Außenwerbung wird DOoH
Kein Medium profitiert stärker von der Digitalisierung als die Außenwerbung, so die PWC-Studie. In Metropolen wird der Anteil von Digital-Out-of-Home (DOoH) auf über 50 Prozent steigen. Diese Entwicklung ist nachvollziehbar, denn digitale Werbeflächen ermöglichen die Interaktion mit Smartphones, vor allem aber eine neuartige Ansprache der Endverbraucher an immer mehr digitalen Screens entlang ihrer „Customer Journey“. Grund genug also, dieses Medium für die eigenen Marketing-Maßnahmen näher zu begutachten - insbesondere zur Ansprache der jungen Zielgruppen, die dem Fernsehen den Rücken kehren.
Ebenso wird Radio von der Verbindung zum Web und als „Bordinfotainmentzentrale“ in unseren Autos profitieren. Webradio gibt immer mehr Verbrauchern mobilen Zugang zum Radio und könnte die Reichweite des Mediums positiv beeinflussen. Hier entstünde allerdings für die Radioanbieter auch eine immer größere Konkurrenz zu allen anderen Mobile-Angeboten.
Mehr Medien, mehr Experimente
Unterm Strich: Wer Fernsehwerbung betreibt, sollte seinen TV-Anteil weiterhin hoch halten. Verstärkte Investitionen in Online- und Mobile-Werbung sind nach wie vor angesagt, ihre Wirkung muss jedoch stets unter Beobachtung bleiben, damit sie nicht ins Leere läuft. Als attraktive Ergänzung hierzu empfiehlt sich Digital-Out-of-Home. Und wer Print vernachlässigt, begeht einen Fehler, der sich für die Markenbildung als folgenschwer erweisen könnte. Tatsächlich scheint die Zukunft erfolgreicher Kommunikation für viele Kampagnen in der Ausweitung des Media-Mix zu liegen.
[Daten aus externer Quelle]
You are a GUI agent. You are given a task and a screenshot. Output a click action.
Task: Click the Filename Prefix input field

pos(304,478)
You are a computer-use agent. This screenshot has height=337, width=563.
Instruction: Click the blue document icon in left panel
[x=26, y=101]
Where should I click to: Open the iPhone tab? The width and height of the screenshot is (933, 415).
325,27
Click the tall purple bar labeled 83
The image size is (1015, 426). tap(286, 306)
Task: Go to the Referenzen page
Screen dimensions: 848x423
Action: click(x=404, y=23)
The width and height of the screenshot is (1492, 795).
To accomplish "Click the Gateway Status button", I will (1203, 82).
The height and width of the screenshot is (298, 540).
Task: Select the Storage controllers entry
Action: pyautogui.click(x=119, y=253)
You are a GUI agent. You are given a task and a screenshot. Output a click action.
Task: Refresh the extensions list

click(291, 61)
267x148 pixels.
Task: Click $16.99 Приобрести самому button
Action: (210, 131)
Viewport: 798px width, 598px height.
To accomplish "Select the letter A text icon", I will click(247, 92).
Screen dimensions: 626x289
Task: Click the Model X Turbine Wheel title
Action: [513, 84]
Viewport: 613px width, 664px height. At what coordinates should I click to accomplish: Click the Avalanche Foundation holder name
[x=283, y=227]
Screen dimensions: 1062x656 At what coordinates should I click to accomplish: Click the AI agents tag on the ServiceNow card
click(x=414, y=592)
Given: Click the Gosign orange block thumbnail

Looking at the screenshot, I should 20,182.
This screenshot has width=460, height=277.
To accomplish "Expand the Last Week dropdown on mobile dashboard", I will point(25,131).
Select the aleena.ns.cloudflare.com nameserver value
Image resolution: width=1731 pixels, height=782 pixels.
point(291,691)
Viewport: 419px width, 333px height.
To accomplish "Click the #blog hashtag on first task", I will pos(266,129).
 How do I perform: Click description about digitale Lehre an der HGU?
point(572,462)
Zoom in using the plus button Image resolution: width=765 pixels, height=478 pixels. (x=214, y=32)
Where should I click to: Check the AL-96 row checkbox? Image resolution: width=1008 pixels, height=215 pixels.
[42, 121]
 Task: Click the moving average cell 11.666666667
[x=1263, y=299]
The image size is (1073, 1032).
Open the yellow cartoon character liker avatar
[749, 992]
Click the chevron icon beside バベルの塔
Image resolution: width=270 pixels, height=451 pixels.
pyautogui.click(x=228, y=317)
Die PWC-Studie mahnt, wenn man zwischen den Zeilen liest, zu mehr Gelassenheit. Ganz so schnell ändern sich die Mediengewohnheiten der meisten Zielgruppen nicht. Aber die Erkenntnisse laden auch sehr deutlich zu mehr Medien-Experimenten ein.
Woher dieses Geld kommen kann, zeigt auf beispielhafte Weise Coca-Cola. Der Brausehersteller fordert seine Marketingchefs auf, zehn Prozent der Werbe-Spendings in Experimente zu investieren. Daraus entstand eine der weltweit spektakulärsten und erfolgreichsten Werbekampagnen der letzten Zeit: „Trink ‘ne Coke mit“. Manche Erfolgsgeheimnisse sind erstaunlich einfach nachzuahmen.